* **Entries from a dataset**
☆ ☆ ☆

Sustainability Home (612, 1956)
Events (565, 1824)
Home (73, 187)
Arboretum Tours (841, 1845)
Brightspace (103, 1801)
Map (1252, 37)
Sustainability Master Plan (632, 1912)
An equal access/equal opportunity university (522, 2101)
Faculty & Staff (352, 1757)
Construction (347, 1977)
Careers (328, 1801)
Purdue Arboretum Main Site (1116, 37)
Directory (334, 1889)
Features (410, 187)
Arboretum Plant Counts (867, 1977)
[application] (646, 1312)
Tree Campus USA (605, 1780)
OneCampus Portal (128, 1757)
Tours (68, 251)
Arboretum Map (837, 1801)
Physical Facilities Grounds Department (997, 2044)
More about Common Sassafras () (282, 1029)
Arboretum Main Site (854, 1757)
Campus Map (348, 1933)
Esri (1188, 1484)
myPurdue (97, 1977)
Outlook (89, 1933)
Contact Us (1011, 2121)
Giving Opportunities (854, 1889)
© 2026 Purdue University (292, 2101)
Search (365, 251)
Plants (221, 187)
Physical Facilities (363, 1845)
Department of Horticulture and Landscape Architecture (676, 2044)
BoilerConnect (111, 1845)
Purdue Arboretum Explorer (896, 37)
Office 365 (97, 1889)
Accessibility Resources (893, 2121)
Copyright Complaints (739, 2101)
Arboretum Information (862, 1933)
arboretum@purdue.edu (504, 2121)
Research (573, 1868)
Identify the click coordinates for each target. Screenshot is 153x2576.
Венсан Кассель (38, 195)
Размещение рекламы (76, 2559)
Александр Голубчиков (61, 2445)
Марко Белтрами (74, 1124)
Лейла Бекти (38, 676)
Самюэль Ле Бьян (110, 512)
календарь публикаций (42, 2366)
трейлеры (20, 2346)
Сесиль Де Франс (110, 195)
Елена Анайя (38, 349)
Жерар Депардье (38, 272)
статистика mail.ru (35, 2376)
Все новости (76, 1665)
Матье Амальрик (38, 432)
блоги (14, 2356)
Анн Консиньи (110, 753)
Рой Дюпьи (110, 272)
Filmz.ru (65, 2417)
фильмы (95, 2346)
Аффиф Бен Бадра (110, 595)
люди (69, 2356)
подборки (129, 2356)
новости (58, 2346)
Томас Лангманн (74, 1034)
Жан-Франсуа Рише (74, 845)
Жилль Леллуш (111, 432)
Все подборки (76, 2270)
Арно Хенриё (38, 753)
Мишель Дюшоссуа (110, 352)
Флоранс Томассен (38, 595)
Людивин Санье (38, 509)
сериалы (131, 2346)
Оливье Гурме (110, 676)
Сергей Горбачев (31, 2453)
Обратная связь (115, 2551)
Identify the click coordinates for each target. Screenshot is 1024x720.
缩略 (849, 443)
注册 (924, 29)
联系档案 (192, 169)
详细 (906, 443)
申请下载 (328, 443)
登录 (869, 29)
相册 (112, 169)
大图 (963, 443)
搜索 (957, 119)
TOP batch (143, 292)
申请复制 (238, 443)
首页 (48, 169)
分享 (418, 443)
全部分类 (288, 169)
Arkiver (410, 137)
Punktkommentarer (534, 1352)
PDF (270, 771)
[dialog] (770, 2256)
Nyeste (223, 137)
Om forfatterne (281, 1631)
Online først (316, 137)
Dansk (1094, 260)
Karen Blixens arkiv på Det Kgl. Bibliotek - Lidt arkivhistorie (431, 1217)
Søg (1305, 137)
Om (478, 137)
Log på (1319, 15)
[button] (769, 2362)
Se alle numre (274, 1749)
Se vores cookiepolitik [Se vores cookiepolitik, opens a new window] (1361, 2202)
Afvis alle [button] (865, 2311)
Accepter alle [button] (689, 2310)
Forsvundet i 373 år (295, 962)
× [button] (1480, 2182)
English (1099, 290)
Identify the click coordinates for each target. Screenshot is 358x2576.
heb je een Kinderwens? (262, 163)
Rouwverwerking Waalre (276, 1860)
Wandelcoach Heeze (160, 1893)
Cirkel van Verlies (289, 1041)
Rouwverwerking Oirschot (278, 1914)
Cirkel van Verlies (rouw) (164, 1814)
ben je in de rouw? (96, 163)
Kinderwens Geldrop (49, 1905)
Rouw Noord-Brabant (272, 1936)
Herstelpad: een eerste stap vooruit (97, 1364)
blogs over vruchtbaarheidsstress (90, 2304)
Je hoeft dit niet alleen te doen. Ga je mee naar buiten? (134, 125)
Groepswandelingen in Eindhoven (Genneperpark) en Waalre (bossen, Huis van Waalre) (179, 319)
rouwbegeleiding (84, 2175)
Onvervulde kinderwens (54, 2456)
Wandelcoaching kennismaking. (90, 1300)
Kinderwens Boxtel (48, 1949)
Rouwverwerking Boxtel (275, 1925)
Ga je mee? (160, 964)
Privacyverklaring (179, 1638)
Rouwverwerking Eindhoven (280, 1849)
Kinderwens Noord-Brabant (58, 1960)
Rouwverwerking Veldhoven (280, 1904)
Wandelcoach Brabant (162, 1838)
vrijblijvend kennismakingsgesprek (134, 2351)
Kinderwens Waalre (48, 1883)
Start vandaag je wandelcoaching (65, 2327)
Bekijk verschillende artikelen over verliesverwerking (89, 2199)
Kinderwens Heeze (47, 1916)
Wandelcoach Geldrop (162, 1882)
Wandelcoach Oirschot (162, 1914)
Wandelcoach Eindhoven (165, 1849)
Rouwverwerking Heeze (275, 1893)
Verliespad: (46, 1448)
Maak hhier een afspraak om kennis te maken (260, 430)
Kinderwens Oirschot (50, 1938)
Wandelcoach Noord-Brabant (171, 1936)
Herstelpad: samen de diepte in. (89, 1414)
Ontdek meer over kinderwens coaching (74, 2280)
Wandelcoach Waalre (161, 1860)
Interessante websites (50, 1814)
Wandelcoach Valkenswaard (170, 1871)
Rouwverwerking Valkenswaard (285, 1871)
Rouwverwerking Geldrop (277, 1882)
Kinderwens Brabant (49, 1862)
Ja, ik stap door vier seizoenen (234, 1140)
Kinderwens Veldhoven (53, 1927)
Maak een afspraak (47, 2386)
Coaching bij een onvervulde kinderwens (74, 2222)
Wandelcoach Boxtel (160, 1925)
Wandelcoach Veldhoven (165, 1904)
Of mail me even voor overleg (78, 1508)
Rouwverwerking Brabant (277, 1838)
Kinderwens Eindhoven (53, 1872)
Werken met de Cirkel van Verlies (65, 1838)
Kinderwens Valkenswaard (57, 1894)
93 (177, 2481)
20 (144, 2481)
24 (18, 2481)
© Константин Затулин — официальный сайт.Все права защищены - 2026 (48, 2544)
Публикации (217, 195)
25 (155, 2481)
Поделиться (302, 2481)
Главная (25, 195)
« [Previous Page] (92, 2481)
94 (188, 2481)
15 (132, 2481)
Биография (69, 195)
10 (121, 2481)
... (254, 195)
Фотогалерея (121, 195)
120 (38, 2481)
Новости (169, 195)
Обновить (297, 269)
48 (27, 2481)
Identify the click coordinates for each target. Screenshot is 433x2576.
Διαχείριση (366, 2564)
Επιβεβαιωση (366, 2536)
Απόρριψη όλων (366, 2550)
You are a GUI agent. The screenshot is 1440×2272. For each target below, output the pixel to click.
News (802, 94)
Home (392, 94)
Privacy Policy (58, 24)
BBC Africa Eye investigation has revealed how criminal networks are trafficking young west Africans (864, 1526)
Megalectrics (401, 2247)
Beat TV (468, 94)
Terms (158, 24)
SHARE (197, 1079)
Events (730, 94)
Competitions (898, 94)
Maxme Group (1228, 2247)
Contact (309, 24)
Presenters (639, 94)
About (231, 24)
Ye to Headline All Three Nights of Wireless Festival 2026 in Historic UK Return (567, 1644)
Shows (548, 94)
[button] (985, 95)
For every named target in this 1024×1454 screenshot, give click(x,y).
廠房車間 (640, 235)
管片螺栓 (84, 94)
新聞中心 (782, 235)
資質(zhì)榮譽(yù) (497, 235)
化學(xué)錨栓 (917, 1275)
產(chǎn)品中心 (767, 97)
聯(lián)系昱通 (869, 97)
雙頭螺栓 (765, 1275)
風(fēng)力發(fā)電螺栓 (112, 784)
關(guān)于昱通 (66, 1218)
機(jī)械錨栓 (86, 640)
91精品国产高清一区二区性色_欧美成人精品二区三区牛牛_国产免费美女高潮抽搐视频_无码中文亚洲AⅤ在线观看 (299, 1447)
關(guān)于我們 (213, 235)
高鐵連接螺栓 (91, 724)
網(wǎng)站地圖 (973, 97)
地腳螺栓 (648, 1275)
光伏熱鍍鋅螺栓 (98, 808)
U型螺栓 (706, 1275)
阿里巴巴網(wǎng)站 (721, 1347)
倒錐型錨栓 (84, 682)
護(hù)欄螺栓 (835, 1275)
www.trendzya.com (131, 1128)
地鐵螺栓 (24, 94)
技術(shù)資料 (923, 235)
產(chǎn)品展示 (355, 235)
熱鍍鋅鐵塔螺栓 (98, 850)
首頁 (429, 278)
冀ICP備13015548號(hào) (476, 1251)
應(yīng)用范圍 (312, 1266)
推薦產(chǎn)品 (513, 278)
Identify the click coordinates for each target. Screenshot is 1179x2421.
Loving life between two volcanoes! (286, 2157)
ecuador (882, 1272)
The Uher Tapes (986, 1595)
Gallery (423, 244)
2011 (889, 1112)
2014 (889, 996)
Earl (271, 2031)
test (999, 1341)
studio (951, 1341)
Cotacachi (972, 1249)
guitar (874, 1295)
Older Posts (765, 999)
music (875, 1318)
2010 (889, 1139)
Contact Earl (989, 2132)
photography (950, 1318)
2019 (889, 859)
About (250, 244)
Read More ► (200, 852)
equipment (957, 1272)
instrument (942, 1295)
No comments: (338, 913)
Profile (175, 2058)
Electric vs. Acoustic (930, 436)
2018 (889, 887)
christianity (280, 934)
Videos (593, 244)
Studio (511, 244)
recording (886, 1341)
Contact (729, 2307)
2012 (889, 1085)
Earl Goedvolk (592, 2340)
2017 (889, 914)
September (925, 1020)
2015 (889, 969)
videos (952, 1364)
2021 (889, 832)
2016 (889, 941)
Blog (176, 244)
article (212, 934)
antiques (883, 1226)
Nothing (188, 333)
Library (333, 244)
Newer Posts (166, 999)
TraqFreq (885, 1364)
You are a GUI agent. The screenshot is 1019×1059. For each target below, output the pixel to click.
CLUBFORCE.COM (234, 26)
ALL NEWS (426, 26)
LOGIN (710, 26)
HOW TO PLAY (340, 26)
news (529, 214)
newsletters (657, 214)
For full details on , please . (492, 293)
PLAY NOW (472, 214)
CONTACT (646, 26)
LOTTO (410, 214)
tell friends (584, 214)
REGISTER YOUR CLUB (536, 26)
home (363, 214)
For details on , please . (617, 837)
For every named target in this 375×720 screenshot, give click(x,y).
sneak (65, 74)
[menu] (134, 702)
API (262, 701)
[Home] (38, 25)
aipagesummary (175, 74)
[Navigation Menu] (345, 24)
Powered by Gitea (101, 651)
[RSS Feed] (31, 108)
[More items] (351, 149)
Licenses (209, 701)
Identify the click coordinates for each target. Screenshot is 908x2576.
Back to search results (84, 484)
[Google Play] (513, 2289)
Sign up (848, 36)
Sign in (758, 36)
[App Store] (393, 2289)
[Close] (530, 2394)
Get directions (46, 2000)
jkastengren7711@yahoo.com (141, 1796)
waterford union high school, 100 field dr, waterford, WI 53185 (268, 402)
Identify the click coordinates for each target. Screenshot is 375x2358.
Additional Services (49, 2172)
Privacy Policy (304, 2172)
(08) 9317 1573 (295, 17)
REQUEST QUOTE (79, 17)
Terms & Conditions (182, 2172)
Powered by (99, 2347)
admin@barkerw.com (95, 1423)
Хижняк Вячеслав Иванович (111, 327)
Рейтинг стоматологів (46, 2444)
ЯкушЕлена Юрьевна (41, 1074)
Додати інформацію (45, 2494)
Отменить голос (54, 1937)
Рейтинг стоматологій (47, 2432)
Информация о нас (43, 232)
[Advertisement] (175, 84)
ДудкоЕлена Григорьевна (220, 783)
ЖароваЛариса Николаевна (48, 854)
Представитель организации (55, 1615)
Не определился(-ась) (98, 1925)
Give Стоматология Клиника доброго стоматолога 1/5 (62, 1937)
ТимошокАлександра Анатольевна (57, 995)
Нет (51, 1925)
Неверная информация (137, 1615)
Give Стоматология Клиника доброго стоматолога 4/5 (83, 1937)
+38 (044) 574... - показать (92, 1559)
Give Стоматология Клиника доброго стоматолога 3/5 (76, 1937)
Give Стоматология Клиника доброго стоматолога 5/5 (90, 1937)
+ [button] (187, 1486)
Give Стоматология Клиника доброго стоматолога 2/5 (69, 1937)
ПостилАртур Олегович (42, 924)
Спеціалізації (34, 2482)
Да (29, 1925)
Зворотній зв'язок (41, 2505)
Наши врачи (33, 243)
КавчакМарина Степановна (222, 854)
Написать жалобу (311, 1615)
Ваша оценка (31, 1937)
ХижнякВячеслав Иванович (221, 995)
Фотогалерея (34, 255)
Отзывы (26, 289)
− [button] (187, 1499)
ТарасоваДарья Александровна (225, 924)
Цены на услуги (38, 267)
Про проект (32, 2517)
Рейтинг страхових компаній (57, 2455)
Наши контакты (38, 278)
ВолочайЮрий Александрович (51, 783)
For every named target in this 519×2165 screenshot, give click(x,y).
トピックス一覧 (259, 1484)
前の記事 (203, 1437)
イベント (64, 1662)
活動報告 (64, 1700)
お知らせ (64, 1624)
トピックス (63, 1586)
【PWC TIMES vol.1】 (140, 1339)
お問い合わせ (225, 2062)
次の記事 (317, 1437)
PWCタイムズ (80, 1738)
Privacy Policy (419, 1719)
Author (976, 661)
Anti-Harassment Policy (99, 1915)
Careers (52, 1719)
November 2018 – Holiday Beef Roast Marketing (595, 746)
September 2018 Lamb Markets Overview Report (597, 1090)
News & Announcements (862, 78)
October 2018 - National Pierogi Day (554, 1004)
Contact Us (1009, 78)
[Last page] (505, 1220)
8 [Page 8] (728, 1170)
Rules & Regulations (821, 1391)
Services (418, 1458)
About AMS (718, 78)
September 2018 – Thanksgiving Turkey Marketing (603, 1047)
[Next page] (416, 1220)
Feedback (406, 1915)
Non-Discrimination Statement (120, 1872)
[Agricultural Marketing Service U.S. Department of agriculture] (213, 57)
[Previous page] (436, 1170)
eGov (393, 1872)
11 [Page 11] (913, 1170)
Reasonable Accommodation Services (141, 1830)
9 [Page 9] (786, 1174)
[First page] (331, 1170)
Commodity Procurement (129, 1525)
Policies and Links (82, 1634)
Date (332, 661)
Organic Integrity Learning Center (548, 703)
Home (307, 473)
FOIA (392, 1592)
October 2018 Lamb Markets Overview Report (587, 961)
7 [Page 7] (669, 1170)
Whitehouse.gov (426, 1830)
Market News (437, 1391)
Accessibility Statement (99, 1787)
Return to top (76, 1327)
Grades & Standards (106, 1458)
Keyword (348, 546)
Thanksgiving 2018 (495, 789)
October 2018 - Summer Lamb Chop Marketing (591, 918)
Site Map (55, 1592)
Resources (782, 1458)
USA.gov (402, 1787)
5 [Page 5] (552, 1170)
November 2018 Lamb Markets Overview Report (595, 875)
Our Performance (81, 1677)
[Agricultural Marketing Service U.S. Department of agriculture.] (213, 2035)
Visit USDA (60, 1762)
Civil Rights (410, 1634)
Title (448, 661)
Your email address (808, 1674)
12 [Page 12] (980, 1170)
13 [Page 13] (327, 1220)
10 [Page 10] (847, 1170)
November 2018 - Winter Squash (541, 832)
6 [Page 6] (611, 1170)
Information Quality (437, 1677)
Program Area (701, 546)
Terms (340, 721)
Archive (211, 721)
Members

☆ ☆ ☆

* **SHORT PROBLEM**
Copy out the entries word for word, beginning at the line that contains "Privacy Policy (58, 24)" and stopping after the line that contains "2018 (889, 887)".

* **COMPLETE RESPONSE**
Privacy Policy (58, 24)
BBC Africa Eye investigation has revealed how criminal networks are trafficking young west Africans (864, 1526)
Megalectrics (401, 2247)
Beat TV (468, 94)
Terms (158, 24)
SHARE (197, 1079)
Events (730, 94)
Competitions (898, 94)
Maxme Group (1228, 2247)
Contact (309, 24)
Presenters (639, 94)
About (231, 24)
Ye to Headline All Three Nights of Wireless Festival 2026 in Historic UK Return (567, 1644)
Shows (548, 94)
[button] (985, 95)
For every named target in this 1024×1454 screenshot, give click(x,y).
廠房車間 (640, 235)
管片螺栓 (84, 94)
新聞中心 (782, 235)
資質(zhì)榮譽(yù) (497, 235)
化學(xué)錨栓 (917, 1275)
產(chǎn)品中心 (767, 97)
聯(lián)系昱通 (869, 97)
雙頭螺栓 (765, 1275)
風(fēng)力發(fā)電螺栓 (112, 784)
關(guān)于昱通 (66, 1218)
機(jī)械錨栓 (86, 640)
91精品国产高清一区二区性色_欧美成人精品二区三区牛牛_国产免费美女高潮抽搐视频_无码中文亚洲AⅤ在线观看 (299, 1447)
關(guān)于我們 (213, 235)
高鐵連接螺栓 (91, 724)
網(wǎng)站地圖 (973, 97)
地腳螺栓 (648, 1275)
光伏熱鍍鋅螺栓 (98, 808)
U型螺栓 (706, 1275)
阿里巴巴網(wǎng)站 (721, 1347)
倒錐型錨栓 (84, 682)
護(hù)欄螺栓 (835, 1275)
www.trendzya.com (131, 1128)
地鐵螺栓 (24, 94)
技術(shù)資料 (923, 235)
產(chǎn)品展示 (355, 235)
熱鍍鋅鐵塔螺栓 (98, 850)
首頁 (429, 278)
冀ICP備13015548號(hào) (476, 1251)
應(yīng)用范圍 (312, 1266)
推薦產(chǎn)品 (513, 278)
Identify the click coordinates for each target. Screenshot is 1179x2421.
Loving life between two volcanoes! (286, 2157)
ecuador (882, 1272)
The Uher Tapes (986, 1595)
Gallery (423, 244)
2011 (889, 1112)
2014 (889, 996)
Earl (271, 2031)
test (999, 1341)
studio (951, 1341)
Cotacachi (972, 1249)
guitar (874, 1295)
Older Posts (765, 999)
music (875, 1318)
2010 (889, 1139)
Contact Earl (989, 2132)
photography (950, 1318)
2019 (889, 859)
About (250, 244)
Read More ► (200, 852)
equipment (957, 1272)
instrument (942, 1295)
No comments: (338, 913)
Profile (175, 2058)
Electric vs. Acoustic (930, 436)
2018 (889, 887)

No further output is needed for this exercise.